##### The data

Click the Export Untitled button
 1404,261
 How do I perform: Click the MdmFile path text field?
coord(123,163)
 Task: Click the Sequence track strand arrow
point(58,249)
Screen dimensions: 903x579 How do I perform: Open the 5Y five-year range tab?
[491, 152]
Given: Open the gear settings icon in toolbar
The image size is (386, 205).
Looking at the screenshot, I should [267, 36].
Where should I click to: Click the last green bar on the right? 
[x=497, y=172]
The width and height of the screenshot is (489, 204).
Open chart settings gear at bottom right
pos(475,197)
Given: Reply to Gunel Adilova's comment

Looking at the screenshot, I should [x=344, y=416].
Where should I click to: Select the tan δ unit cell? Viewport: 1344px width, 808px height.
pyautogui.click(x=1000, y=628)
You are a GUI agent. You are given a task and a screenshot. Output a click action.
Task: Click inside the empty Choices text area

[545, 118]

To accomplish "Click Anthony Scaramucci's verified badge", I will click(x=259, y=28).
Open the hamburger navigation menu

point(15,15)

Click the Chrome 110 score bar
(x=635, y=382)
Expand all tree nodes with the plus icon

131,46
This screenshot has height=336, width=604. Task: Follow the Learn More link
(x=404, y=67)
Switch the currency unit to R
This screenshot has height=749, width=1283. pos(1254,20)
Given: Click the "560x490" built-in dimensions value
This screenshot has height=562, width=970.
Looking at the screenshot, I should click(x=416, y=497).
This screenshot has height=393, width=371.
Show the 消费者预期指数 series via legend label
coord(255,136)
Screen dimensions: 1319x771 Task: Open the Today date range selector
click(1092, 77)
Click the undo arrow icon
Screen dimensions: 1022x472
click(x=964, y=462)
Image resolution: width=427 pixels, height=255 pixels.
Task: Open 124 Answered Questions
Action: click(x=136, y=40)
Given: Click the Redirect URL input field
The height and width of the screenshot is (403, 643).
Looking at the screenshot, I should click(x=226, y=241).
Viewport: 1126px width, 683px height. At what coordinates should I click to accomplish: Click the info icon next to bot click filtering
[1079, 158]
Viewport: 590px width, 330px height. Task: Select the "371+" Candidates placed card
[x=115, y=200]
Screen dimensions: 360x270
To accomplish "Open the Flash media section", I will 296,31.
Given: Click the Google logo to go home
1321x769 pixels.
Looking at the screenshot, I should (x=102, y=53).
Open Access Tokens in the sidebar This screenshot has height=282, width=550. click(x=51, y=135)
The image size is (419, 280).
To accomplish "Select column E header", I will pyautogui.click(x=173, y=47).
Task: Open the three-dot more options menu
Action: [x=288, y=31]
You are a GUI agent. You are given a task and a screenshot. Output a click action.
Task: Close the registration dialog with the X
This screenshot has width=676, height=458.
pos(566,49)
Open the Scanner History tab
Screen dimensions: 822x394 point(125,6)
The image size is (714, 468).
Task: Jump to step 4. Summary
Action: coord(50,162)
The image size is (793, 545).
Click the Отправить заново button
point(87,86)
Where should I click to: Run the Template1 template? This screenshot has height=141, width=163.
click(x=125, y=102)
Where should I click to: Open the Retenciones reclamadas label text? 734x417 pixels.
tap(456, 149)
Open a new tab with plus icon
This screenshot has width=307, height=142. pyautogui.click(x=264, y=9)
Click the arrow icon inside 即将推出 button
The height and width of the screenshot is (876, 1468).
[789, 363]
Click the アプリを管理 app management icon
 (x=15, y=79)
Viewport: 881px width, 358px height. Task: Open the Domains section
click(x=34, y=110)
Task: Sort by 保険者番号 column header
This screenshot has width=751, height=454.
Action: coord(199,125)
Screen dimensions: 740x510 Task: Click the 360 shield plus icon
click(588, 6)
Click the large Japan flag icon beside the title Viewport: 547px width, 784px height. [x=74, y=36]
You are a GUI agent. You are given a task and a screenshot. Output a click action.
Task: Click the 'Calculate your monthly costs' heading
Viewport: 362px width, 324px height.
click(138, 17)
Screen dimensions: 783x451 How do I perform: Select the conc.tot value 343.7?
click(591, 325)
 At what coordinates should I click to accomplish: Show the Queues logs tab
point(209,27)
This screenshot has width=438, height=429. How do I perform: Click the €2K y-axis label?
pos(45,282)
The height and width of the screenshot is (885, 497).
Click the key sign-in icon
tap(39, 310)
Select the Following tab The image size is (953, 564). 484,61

##########

** What the task requires **
The records above should be given again in full, exactly as written.

** Result for this task **
Click the Export Untitled button
 1404,261
 How do I perform: Click the MdmFile path text field?
coord(123,163)
 Task: Click the Sequence track strand arrow
point(58,249)
Screen dimensions: 903x579 How do I perform: Open the 5Y five-year range tab?
[491, 152]
Given: Open the gear settings icon in toolbar
The image size is (386, 205).
Looking at the screenshot, I should [267, 36].
Where should I click to: Click the last green bar on the right? 
[x=497, y=172]
The width and height of the screenshot is (489, 204).
Open chart settings gear at bottom right
pos(475,197)
Given: Reply to Gunel Adilova's comment

Looking at the screenshot, I should [x=344, y=416].
Where should I click to: Select the tan δ unit cell? Viewport: 1344px width, 808px height.
pyautogui.click(x=1000, y=628)
You are a GUI agent. You are given a task and a screenshot. Output a click action.
Task: Click inside the empty Choices text area

[545, 118]

To accomplish "Click Anthony Scaramucci's verified badge", I will click(x=259, y=28).
Open the hamburger navigation menu

point(15,15)

Click the Chrome 110 score bar
(x=635, y=382)
Expand all tree nodes with the plus icon

131,46
This screenshot has height=336, width=604. Task: Follow the Learn More link
(x=404, y=67)
Switch the currency unit to R
This screenshot has height=749, width=1283. pos(1254,20)
Given: Click the "560x490" built-in dimensions value
This screenshot has height=562, width=970.
Looking at the screenshot, I should click(x=416, y=497).
This screenshot has height=393, width=371.
Show the 消费者预期指数 series via legend label
coord(255,136)
Screen dimensions: 1319x771 Task: Open the Today date range selector
click(1092, 77)
Click the undo arrow icon
Screen dimensions: 1022x472
click(x=964, y=462)
Image resolution: width=427 pixels, height=255 pixels.
Task: Open 124 Answered Questions
Action: click(x=136, y=40)
Given: Click the Redirect URL input field
The height and width of the screenshot is (403, 643).
Looking at the screenshot, I should click(x=226, y=241).
Viewport: 1126px width, 683px height. At what coordinates should I click to accomplish: Click the info icon next to bot click filtering
[1079, 158]
Viewport: 590px width, 330px height. Task: Select the "371+" Candidates placed card
[x=115, y=200]
Screen dimensions: 360x270
To accomplish "Open the Flash media section", I will 296,31.
Given: Click the Google logo to go home
1321x769 pixels.
Looking at the screenshot, I should (x=102, y=53).
Open Access Tokens in the sidebar This screenshot has height=282, width=550. click(x=51, y=135)
The image size is (419, 280).
To accomplish "Select column E header", I will pyautogui.click(x=173, y=47).
Task: Open the three-dot more options menu
Action: [x=288, y=31]
You are a GUI agent. You are given a task and a screenshot. Output a click action.
Task: Close the registration dialog with the X
This screenshot has width=676, height=458.
pos(566,49)
Open the Scanner History tab
Screen dimensions: 822x394 point(125,6)
The image size is (714, 468).
Task: Jump to step 4. Summary
Action: coord(50,162)
The image size is (793, 545).
Click the Отправить заново button
point(87,86)
Where should I click to: Run the Template1 template? This screenshot has height=141, width=163.
click(x=125, y=102)
Where should I click to: Open the Retenciones reclamadas label text? 734x417 pixels.
tap(456, 149)
Open a new tab with plus icon
This screenshot has width=307, height=142. pyautogui.click(x=264, y=9)
Click the arrow icon inside 即将推出 button
The height and width of the screenshot is (876, 1468).
[789, 363]
Click the アプリを管理 app management icon
 (x=15, y=79)
Viewport: 881px width, 358px height. Task: Open the Domains section
click(x=34, y=110)
Task: Sort by 保険者番号 column header
This screenshot has width=751, height=454.
Action: coord(199,125)
Screen dimensions: 740x510 Task: Click the 360 shield plus icon
click(588, 6)
Click the large Japan flag icon beside the title Viewport: 547px width, 784px height. [x=74, y=36]
You are a GUI agent. You are given a task and a screenshot. Output a click action.
Task: Click the 'Calculate your monthly costs' heading
Viewport: 362px width, 324px height.
click(138, 17)
Screen dimensions: 783x451 How do I perform: Select the conc.tot value 343.7?
click(591, 325)
 At what coordinates should I click to accomplish: Show the Queues logs tab
point(209,27)
This screenshot has width=438, height=429. How do I perform: Click the €2K y-axis label?
pos(45,282)
The height and width of the screenshot is (885, 497).
Click the key sign-in icon
tap(39, 310)
Select the Following tab The image size is (953, 564). 484,61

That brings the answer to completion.